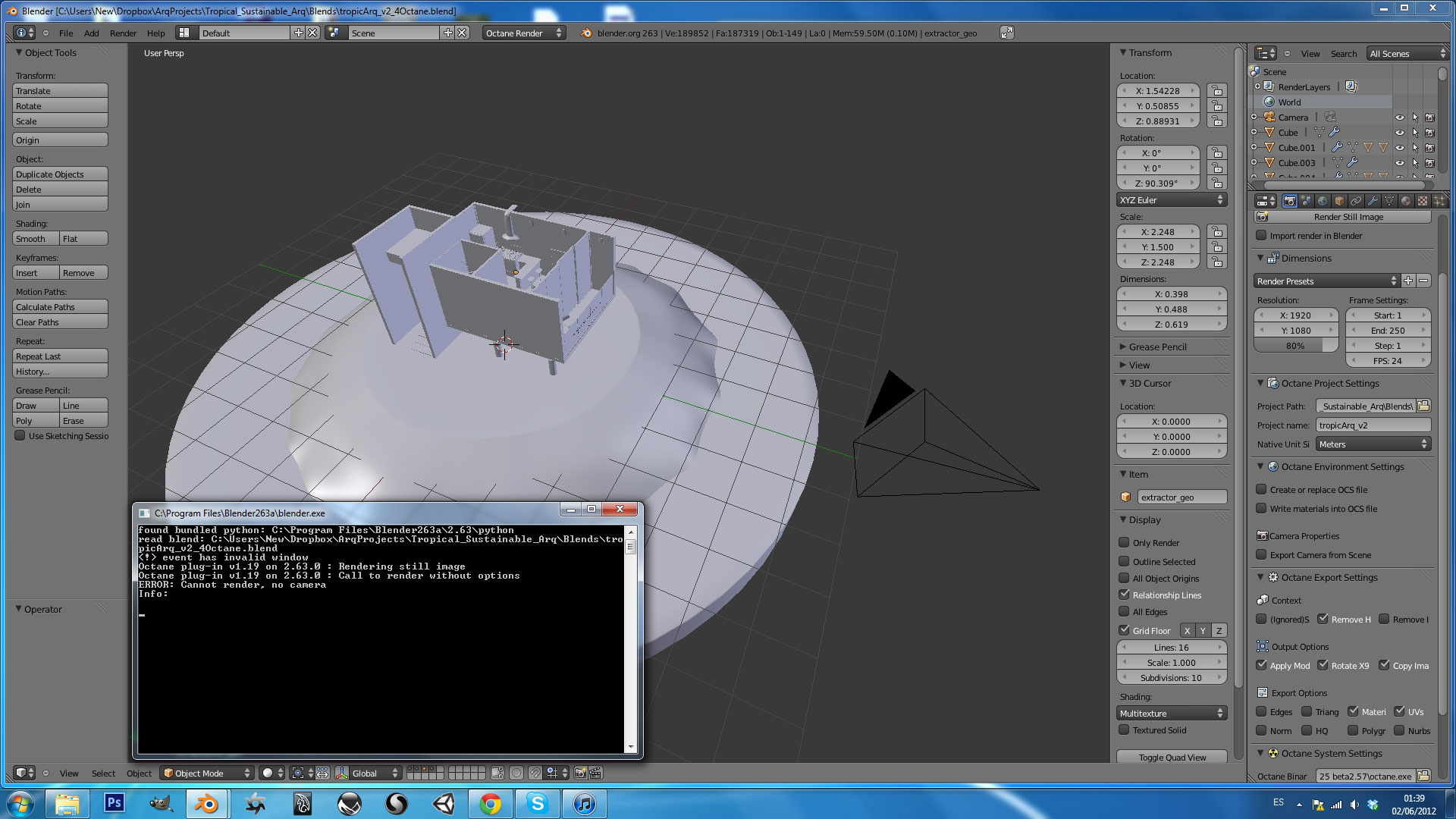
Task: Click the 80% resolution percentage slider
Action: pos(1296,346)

==

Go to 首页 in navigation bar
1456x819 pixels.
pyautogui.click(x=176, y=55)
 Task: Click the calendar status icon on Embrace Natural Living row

---

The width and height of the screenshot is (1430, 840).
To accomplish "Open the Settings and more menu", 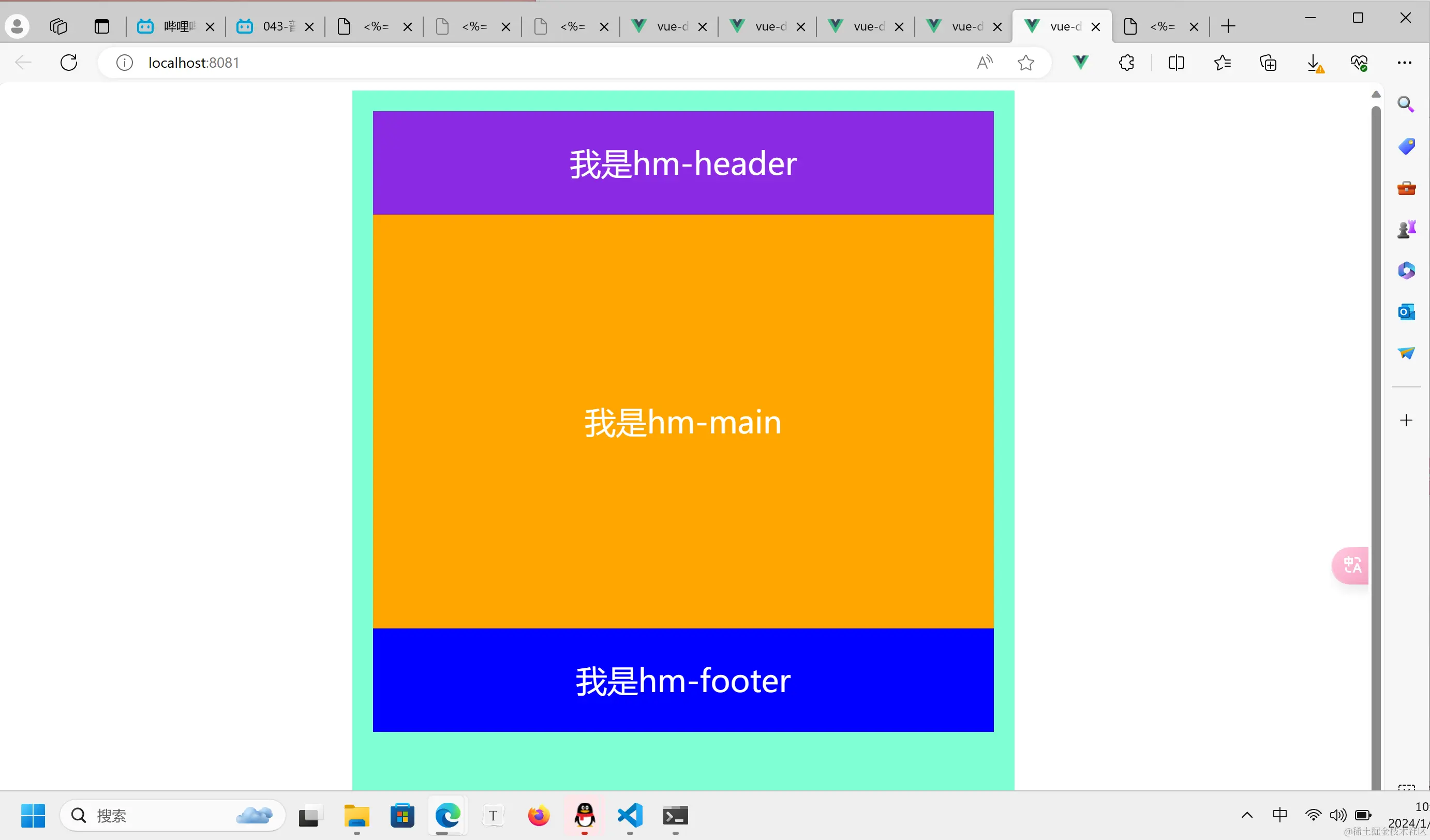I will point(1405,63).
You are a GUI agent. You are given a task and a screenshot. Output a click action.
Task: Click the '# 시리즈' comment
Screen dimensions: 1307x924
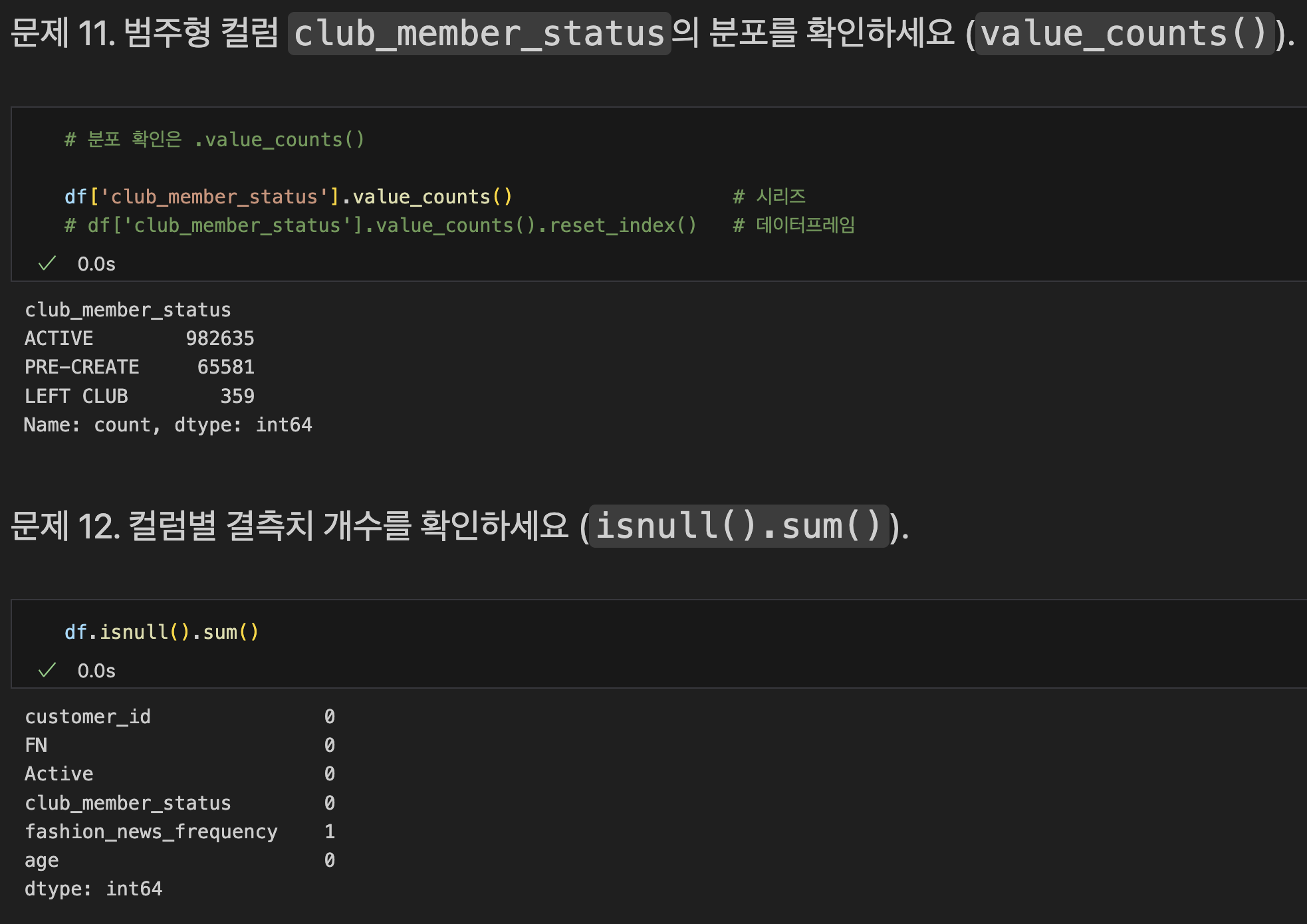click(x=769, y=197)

* **Exercise brief**
Whenever a line in the entries holds the word "screenshot", copy that line.

* **Response for this exercise**
The width and height of the screenshot is (1430, 840).
You are a GUI agent. You are given a task and a screenshot. Output a click action.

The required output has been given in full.